The Constitutional Court judgment refused to confirm a high court ruling that had declared a key provision of the Recognition of Customary Marriages Act unconstitutional, finding instead that the act does not allow spouses to change their matrimonial property regime without judicial oversight.
The case arose from a divorce dispute between a couple identified as VVC and JRM. The pair first married under customary law on 5 August 2011, which meant their marriage defaulted to an “in community of property” regime; a legal position that generally treats most assets and liabilities acquired during the marriage as jointly shared.
Eight years later, the couple decided to enter into a civil marriage. Before that civil ceremony, they signed an antenuptial contract (ANC) stating that the civil marriage would be out of community of property and subject to the accrual system.

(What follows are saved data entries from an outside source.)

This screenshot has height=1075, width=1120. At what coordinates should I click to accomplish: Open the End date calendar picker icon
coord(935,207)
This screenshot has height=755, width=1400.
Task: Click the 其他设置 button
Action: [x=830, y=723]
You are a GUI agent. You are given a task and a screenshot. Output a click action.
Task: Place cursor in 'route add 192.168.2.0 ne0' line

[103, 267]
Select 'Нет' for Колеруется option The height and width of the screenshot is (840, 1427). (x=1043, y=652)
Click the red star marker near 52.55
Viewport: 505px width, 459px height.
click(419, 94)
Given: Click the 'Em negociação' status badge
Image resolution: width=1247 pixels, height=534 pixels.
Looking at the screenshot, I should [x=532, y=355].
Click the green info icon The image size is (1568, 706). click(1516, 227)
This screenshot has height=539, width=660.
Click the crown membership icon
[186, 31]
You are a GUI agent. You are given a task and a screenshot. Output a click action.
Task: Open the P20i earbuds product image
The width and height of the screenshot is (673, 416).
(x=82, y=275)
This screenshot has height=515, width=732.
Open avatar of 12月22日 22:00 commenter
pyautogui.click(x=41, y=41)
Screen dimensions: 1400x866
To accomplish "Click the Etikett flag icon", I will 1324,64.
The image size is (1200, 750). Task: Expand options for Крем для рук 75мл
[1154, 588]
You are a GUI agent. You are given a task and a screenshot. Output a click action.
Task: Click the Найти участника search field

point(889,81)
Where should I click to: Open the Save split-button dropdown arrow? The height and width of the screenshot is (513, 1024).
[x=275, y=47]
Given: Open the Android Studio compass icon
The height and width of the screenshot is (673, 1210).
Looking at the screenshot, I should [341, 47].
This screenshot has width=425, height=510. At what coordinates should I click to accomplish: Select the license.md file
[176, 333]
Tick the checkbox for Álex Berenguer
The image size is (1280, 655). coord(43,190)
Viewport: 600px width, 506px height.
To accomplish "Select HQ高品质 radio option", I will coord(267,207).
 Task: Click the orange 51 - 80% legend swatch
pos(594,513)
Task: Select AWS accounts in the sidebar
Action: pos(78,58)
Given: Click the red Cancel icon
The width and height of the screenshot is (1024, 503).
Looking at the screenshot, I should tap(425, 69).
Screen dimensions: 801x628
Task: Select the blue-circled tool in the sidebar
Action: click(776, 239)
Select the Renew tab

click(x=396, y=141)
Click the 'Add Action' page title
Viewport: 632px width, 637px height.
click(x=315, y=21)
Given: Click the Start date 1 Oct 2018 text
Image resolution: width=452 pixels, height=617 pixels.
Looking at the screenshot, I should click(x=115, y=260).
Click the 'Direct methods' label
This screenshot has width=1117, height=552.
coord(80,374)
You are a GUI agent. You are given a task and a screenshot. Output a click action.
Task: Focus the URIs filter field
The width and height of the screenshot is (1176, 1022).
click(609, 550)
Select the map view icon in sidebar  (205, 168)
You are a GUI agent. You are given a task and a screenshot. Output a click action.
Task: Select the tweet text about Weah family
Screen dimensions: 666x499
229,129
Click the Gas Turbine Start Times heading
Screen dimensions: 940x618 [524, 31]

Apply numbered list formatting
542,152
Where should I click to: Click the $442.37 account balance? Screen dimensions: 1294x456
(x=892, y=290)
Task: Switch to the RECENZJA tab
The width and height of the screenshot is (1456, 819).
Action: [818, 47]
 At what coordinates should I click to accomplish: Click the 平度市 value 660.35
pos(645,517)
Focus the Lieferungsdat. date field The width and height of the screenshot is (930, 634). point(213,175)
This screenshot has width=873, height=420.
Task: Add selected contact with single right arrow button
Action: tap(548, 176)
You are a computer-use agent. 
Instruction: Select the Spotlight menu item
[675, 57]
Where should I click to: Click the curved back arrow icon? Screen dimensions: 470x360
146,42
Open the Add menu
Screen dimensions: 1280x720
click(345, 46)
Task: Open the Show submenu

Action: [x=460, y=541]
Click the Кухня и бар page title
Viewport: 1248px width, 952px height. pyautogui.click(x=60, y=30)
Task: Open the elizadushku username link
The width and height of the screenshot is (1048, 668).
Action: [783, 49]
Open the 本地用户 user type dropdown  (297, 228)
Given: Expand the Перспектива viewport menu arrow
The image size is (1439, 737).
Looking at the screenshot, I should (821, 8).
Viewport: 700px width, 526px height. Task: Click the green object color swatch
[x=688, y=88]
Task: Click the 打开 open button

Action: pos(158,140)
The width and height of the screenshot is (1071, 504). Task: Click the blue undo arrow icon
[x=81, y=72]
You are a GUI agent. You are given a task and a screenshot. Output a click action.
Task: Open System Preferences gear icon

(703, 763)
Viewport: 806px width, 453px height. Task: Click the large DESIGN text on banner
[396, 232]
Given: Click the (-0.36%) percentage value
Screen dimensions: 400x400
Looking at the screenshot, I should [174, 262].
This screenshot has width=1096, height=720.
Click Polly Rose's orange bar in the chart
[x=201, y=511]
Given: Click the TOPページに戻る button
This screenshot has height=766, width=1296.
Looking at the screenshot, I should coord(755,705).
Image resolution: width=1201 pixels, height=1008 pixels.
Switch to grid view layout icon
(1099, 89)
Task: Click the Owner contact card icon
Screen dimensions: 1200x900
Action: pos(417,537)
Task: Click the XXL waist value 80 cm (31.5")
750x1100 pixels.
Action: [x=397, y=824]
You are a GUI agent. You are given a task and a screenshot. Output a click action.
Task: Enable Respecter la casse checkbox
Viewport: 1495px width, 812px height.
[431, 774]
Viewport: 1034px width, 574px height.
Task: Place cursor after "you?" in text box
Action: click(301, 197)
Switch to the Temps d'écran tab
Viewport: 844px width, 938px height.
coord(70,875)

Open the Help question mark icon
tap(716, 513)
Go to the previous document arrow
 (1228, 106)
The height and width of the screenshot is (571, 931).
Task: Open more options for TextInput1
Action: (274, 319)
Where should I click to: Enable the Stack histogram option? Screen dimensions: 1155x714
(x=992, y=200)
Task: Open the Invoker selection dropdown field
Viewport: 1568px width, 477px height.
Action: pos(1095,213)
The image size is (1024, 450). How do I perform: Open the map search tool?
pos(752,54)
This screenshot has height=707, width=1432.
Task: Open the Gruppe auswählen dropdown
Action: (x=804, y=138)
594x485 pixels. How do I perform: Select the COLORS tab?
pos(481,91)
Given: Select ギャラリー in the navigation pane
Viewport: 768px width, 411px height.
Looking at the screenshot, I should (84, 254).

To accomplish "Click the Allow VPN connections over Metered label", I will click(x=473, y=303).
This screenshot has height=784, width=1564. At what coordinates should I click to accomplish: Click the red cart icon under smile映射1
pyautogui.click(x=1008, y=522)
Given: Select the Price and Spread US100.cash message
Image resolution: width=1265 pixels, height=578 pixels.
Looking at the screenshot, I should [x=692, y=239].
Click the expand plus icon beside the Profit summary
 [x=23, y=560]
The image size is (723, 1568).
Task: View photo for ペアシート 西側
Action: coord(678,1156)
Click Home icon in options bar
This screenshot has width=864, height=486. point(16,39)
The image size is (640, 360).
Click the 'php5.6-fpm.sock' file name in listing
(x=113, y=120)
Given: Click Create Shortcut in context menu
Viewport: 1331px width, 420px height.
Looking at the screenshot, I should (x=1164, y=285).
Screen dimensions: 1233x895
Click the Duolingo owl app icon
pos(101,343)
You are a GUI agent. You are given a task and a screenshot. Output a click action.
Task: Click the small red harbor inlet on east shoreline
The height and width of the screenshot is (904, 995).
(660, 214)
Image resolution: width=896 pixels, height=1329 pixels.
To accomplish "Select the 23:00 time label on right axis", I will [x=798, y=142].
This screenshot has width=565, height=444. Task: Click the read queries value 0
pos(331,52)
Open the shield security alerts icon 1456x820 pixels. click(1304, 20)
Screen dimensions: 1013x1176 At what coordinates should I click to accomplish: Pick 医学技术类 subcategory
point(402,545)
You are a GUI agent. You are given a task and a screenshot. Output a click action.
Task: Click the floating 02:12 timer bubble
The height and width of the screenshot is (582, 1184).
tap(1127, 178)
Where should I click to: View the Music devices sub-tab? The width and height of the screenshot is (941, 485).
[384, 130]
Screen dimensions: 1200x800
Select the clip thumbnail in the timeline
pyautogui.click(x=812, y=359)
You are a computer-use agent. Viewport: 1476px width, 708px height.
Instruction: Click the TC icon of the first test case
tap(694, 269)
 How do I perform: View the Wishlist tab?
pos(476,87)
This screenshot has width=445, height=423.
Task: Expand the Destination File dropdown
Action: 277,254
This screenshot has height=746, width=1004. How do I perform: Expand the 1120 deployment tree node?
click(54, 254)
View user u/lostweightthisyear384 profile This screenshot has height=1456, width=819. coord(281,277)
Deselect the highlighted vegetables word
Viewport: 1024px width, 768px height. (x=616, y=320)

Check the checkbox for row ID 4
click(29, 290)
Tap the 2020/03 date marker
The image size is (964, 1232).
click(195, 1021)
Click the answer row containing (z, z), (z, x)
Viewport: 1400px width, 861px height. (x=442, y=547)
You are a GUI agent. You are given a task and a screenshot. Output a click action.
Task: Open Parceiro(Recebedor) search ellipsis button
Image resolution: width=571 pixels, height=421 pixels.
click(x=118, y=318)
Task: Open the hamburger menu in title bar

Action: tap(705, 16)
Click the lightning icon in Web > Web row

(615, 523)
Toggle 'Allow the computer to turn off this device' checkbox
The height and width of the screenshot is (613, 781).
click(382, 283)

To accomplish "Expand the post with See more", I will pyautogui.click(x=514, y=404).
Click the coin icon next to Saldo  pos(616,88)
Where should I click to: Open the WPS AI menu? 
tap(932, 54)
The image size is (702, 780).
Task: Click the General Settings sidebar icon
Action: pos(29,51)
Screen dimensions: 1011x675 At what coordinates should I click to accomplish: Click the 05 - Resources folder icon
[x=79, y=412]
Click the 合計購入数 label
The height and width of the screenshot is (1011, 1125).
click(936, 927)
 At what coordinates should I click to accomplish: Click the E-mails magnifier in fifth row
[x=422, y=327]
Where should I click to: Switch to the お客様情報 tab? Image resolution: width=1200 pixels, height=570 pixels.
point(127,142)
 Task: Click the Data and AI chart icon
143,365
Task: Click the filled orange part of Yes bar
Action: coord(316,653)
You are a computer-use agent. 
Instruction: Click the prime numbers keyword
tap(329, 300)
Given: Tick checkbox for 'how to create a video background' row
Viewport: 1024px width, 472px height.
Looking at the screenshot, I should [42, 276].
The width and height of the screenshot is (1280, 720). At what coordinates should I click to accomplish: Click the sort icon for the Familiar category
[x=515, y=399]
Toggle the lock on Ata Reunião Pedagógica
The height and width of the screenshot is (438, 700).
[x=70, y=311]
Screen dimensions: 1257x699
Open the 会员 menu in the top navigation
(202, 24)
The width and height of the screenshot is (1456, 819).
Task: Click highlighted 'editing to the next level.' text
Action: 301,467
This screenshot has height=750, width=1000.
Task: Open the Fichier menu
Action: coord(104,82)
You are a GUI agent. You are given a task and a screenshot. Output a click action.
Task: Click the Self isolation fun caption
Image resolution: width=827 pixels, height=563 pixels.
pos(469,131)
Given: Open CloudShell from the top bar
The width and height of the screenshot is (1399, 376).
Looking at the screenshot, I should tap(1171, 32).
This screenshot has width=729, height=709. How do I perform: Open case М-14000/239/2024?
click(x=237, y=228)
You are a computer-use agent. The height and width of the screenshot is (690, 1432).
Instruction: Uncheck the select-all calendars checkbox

Under an out of community of property arrangement, each spouse typically keeps a separate estate, while the accrual system can allow for a sharing of growth in estates during the marriage, depending on how it is structured.
TimesLIVE reported that the couple concluded the civil marriage in June 2021 without first dividing the joint estate created by the customary marriage.
In 2022, the husband filed for divorce and sought enforcement of the ANC. The wife opposed this, arguing the ANC was invalid.
In the alternative, she argued that if the ANC was valid, then section 10(2) of the Recognition of Customary Marriages Act was unconstitutional.
The constitutional challenge centred on whether section 10(2) could be read as allowing spouses married under customary law to change their matrimonial property regime from in community of property to out of community of property through a written agreement, without judicial oversight.
The section in question states a marriage is in community of property unless those consequences are specifically excluded in an antenuptial contract regulating the matrimonial property system.
However, the high court found that the agreement between the parties functioned as a postnuptial contract; an attempt to alter the marital property system after a marriage already existed; and that it was invalid because it changed the matrimonial property regime without the judicial oversight required by section 21 of the Matrimonial Property Act.
While the high court also declared section 10(2) unconstitutional, the Constitutional Court did not confirm that declaration, finding that once the ANC was held invalid for failure to follow section 21, it was unnecessary to decide the constitutional issue.
Legal expert Nthabiseng Dubazana of Dubazana Attorneys told TimesLIVE that customary marriages are “automatically in community of property”, describing it as a form of protection for spouses, while also carrying shared exposure to debt if one spouse is financially reckless.
She added that changing marital regimes requires a court process:
“So you have to do a section 21 application if you want to change your marital regime. So people must make sure their ANCs are properly registered and properly given as an order of court.”